La aprehensión del exgerente de la Empresa de Apoyo a la Producción de Alimentos (Emapa), Franklin Richard Flores Córdova, registrada este 2 de enero en la ciudad de La Paz, es el desenlace de una serie de investigaciones por presuntos hechos de corrupción que se arrastran desde el segundo semestre de 2025 y que involucran la administración de millonarios recursos públicos durante su gestión al frente de la estatal.
Las pesquisas se iniciaron formalmente en septiembre de 2025, a partir de denuncias presentadas por el Viceministerio de Transparencia y algunos legisladores, que alertaron sobre irregularidades en la ejecución de proyectos productivos impulsados por Emapa. Entre los casos observados figura la planta de acopio y transformación de papa en El Alto, una obra que demandó una elevada inversión estatal pero que, según los informes oficiales, no operaba de manera adecuada ni cumplía los objetivos para los que fue desarrollada. Incluso, se cuestionó que la misma instalación se había construido en terrenos que no pertenecían al Estado.
A partir de estas denuncias, el Ministerio Público imputó a Flores por los delitos de incumplimiento de deberes, conducta antieconómica y enriquecimiento ilícito, al evidenciarse presuntas fallas en los procesos de contratación, sobreprecios, uso ineficiente de recursos y movimientos financieros que no guardaban relación con sus ingresos declarados. Los cinco procesos penales que enfrenta son: el primero por la planta procesadora de papa en El Alto, el segundo por la venta de harina con sobreprecio a Emapa, el tercero por una planta piscícola que no funcionaba, el cuarto por enriquecimiento ilícito; y el quinto, por daño económico a la estatal.

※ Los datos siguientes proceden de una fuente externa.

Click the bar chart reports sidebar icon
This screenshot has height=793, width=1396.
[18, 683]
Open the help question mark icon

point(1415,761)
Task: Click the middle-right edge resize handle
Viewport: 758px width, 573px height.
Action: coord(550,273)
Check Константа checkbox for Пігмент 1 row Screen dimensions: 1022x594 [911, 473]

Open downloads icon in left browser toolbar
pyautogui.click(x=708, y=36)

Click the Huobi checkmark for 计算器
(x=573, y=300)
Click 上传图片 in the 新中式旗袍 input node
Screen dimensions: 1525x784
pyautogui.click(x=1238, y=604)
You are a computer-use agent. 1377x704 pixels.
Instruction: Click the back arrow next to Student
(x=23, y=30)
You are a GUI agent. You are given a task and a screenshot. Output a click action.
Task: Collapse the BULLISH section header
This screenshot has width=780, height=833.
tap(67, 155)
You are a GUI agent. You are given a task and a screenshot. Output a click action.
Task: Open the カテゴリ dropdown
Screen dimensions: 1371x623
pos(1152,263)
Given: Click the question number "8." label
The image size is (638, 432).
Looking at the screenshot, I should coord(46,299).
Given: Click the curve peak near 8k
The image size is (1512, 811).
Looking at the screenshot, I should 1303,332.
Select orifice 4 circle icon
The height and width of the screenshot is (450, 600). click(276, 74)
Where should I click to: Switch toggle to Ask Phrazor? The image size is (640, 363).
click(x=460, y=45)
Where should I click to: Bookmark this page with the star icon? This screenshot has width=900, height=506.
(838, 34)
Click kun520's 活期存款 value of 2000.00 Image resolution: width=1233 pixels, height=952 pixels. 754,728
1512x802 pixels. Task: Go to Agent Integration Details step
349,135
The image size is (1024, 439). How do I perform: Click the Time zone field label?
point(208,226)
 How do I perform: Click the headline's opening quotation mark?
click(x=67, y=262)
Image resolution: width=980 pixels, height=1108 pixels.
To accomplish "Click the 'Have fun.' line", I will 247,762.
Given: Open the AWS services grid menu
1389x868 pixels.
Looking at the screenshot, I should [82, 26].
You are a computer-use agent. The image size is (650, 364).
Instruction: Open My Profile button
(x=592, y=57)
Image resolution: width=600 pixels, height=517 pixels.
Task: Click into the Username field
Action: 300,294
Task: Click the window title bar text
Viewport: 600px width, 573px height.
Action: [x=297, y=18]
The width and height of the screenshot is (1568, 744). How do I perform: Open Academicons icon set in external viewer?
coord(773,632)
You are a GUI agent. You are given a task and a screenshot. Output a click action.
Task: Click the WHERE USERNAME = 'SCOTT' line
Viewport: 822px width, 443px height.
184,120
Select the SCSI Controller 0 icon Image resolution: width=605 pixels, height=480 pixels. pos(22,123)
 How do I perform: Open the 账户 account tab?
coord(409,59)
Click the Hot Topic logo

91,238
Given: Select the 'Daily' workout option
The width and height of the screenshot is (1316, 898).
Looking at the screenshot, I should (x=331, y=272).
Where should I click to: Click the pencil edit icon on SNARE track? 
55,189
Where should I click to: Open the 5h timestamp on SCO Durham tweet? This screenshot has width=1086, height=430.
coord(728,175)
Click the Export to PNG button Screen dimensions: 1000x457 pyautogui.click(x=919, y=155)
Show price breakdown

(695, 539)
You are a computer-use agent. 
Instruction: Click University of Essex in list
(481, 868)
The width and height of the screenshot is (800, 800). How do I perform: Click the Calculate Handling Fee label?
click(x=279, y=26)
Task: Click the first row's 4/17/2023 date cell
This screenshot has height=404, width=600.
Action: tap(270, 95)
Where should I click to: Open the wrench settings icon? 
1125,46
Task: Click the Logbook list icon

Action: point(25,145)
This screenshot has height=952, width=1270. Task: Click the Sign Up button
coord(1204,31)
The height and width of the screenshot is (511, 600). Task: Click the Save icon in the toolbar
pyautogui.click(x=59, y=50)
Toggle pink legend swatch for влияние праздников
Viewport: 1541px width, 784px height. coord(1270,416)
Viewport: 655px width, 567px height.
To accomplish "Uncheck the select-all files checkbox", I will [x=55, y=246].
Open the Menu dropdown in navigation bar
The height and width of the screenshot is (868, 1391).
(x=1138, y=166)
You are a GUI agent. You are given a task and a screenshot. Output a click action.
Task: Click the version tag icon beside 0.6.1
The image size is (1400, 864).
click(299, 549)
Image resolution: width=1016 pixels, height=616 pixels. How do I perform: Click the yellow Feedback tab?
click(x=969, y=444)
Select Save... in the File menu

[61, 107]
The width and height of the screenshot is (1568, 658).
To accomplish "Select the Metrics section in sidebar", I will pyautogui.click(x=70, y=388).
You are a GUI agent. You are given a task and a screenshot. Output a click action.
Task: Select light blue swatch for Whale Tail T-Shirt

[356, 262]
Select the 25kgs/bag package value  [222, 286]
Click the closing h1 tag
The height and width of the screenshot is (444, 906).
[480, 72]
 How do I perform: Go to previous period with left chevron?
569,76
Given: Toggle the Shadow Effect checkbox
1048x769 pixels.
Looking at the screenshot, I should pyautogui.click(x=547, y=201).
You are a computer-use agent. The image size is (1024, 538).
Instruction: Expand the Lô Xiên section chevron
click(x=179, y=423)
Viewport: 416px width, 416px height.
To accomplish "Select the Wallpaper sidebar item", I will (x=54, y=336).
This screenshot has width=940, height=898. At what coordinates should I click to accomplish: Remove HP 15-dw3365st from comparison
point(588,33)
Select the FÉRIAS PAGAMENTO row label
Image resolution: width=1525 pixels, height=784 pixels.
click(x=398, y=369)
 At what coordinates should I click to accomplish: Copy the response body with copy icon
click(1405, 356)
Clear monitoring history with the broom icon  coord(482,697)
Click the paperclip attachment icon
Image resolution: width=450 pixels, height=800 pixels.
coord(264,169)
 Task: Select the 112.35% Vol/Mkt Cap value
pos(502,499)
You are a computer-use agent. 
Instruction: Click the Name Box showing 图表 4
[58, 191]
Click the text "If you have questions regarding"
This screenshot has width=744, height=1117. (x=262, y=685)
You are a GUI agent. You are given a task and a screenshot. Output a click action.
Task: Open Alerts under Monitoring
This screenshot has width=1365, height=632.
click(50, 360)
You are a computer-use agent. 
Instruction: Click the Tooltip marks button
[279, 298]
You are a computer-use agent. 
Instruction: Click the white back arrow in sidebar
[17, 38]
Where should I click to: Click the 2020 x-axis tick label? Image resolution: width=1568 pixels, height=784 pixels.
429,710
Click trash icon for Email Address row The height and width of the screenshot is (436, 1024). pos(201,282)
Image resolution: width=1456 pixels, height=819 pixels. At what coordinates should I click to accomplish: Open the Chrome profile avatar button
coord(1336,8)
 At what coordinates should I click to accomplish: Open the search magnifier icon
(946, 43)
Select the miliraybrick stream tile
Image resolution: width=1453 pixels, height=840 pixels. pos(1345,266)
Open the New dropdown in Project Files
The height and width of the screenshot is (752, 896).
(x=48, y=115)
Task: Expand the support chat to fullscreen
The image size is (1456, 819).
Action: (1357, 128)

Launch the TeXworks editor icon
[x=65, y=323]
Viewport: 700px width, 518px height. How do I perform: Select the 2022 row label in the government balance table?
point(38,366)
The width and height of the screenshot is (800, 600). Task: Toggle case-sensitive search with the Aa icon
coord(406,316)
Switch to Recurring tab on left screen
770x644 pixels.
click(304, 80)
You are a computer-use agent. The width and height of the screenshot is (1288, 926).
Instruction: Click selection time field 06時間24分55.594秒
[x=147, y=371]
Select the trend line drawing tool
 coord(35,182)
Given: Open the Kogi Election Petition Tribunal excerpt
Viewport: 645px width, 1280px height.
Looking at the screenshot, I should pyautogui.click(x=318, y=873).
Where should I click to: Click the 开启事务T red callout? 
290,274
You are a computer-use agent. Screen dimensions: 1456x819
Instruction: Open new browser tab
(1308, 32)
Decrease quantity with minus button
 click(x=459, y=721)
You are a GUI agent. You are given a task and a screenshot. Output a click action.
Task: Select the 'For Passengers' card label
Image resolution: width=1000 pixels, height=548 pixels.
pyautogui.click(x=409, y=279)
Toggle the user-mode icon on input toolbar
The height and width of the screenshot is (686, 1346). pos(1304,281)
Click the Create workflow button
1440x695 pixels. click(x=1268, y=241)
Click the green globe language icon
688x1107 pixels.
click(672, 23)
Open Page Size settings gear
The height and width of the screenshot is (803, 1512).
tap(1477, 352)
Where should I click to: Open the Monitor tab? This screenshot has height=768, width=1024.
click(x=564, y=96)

El 30 de septiembre de 2025, Flores fue aprehendido por primera vez y sometido a una audiencia de medidas cautelares. Si bien la Fiscalía solicitó su detención preventiva, la autoridad judicial dispuso detención domiciliaria, arraigo y una fianza económica, medidas que debía cumplir mientras avanzaba la pesquisa del caso.
Durante las semanas siguientes, el proceso se amplió con nuevas denuncias relacionadas con otros proyectos productivos ejecutados por Emapa, incluidos emprendimientos agroindustriales y piscícolas que tampoco entraron en funcionamiento, generando un presunto daño económico al Estado. Estas nuevas causas incrementaron la presión judicial sobre el exfuncionario.
A fines de noviembre de 2025, las autoridades constataron que Flores no cumplía la detención domiciliaria, razón por la cual fue declarado en rebeldía y se activó una nueva orden de aprehensión a nivel nacional.
Paralelamente, en diciembre, su esposa Cintia C.N. fue aprehendida durante un allanamiento, en el marco de las mismas investigaciones.
Finalmente, tras más de dos meses de búsqueda, Franklin Flores fue capturado este viernes en La Paz, mientras estaba en compañía de su hermano, que se dirigía a dependencias del Ministerio Público. La Fiscalía anunció que solicitará detención preventiva, mientras continúan los procesos en su contra por presunta corrupción. Se prevé que se ejecuten otras tres órdenes de aprehensión e igual número de audiencias cautelares.
El Gobierno ha pedido esclarecer los casos contra el exgerente de Emapa y ha ratificado su compromiso en la lucha contra la corrupción, señalando que existen "muchos indicios" de malos manejos en la empresa estatal, por lo que se esperan más informes sobre nuevos implicados.